Faux leather is made from two primary components: a fabric base and a plastic polymer coating. Understanding these two layers explains why faux leather looks like genuine leather but behaves very differently over time.
The Base Fabric Layer
The fabric base of faux leather is typically woven polyester, cotton, nylon, or rayon. This layer provides the structural foundation of the material its tear resistance, dimensional stability, and ability to hold the polymer coating in place. Higher-quality faux leather uses denser, heavier fabric bases that resist delamination and contribute to a longer product lifespan. According to Sewport’s faux leather fabric directory, the density and quality of the base material is one of the primary variables separating premium faux leather from budget alternatives. The fabric base typically costs $1 to $5 per yard at industrial scale, with the polymer coating and finishing processes accounting for the remainder of production cost.

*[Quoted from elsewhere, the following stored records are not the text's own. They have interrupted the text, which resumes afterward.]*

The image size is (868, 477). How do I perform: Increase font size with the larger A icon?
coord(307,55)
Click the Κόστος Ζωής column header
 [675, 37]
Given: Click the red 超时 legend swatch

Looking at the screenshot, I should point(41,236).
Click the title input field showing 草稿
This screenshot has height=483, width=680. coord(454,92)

The Plastic Coating: Polyurethane vs Polyvinyl Chloride
The outer surface of faux leather is created by applying a liquid plastic polymer to the fabric base under heat and pressure. The two dominant polymer types are polyurethane (PU) and polyvinyl chloride (PVC), each producing a materially different end product.

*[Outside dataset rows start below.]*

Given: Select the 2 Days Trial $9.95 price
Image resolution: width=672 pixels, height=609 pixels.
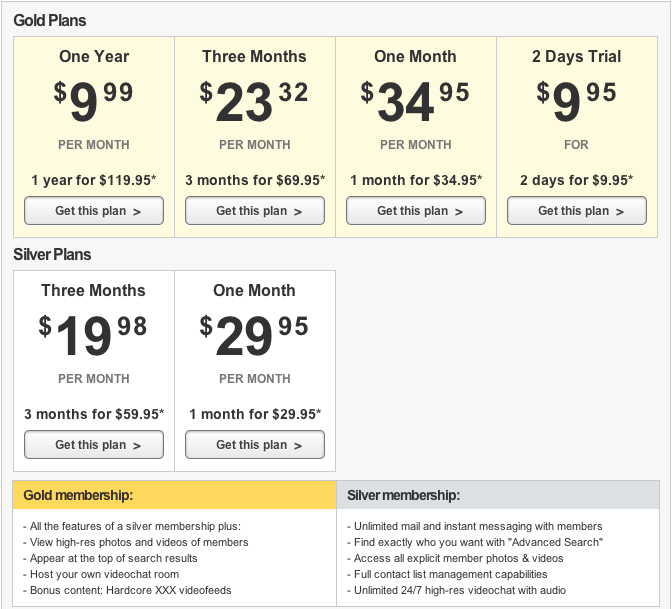Looking at the screenshot, I should (x=576, y=101).
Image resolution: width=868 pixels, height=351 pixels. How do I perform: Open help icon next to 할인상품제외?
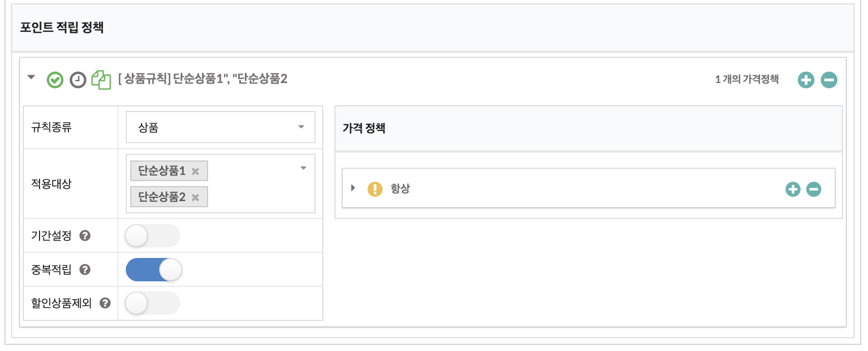pos(105,304)
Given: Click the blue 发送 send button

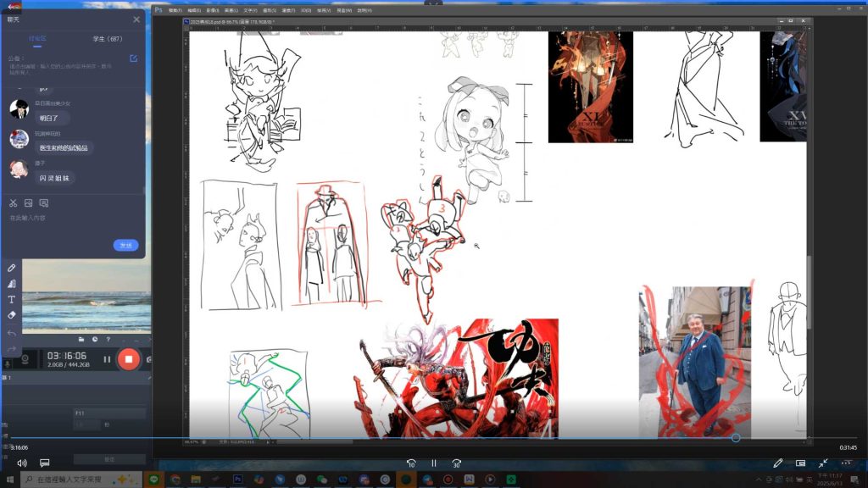Looking at the screenshot, I should click(x=125, y=245).
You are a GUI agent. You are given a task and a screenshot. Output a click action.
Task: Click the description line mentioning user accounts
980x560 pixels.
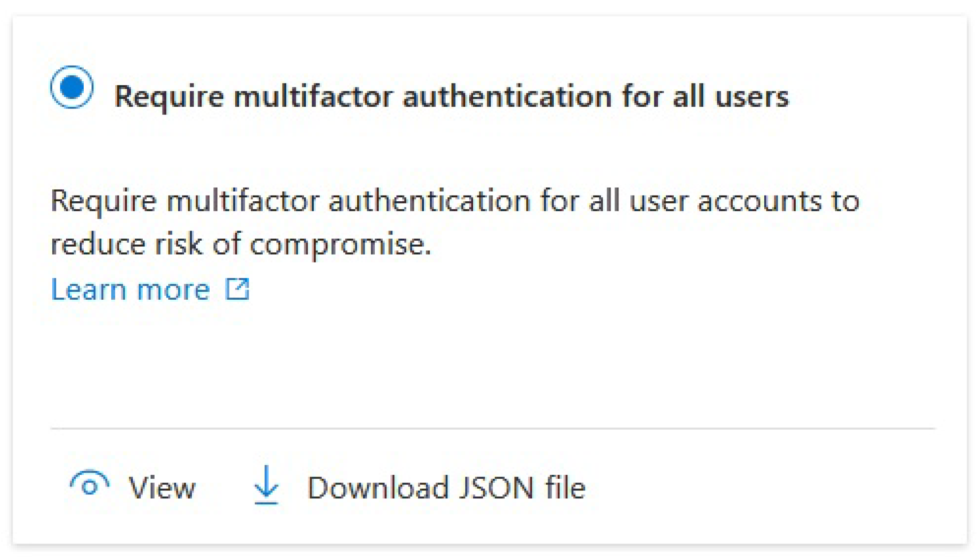coord(455,201)
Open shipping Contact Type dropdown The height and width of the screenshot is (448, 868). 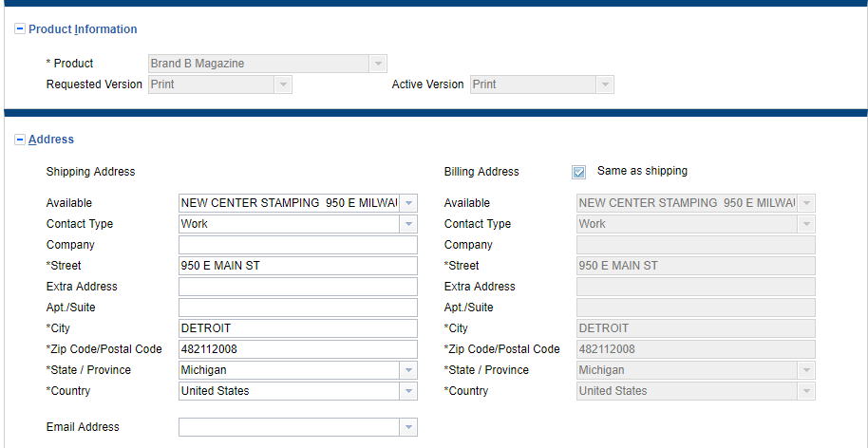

Polyurethane is a flexible, petroleum-based plastic polymer that creates a soft, supple surface when cured onto the fabric base. PU leather is more breathable than PVC, more flexible at low temperatures, and more comfortable against the skin, making it the dominant choice for clothing, fashion accessories, and handbags. PVC, or polyvinyl chloride, is a harder, more rigid plastic polymer that creates a highly water-resistant and scratch-resistant surface. PVC leather is more durable than PU in heavy-use applications but is less flexible, less breathable, and carries greater environmental and health concerns due to its chlorine-based chemistry. PVC production can release dioxins and phthalates chemicals associated with environmental harm and human health risks under industrial exposure conditions. Faux leather products typically cost between $10 and $25 per yard, with premium grades reaching higher price points depending on coating thickness and additional treatments.
Types of Faux Leather
Faux leather types comparison: PU, PVC vinyl, microfiber, silicone and sustainable Pinatex alternatives at TV Jackets
Faux leather is not a single material. Several distinct types exist, each with different construction methods, physical properties, and best-use applications.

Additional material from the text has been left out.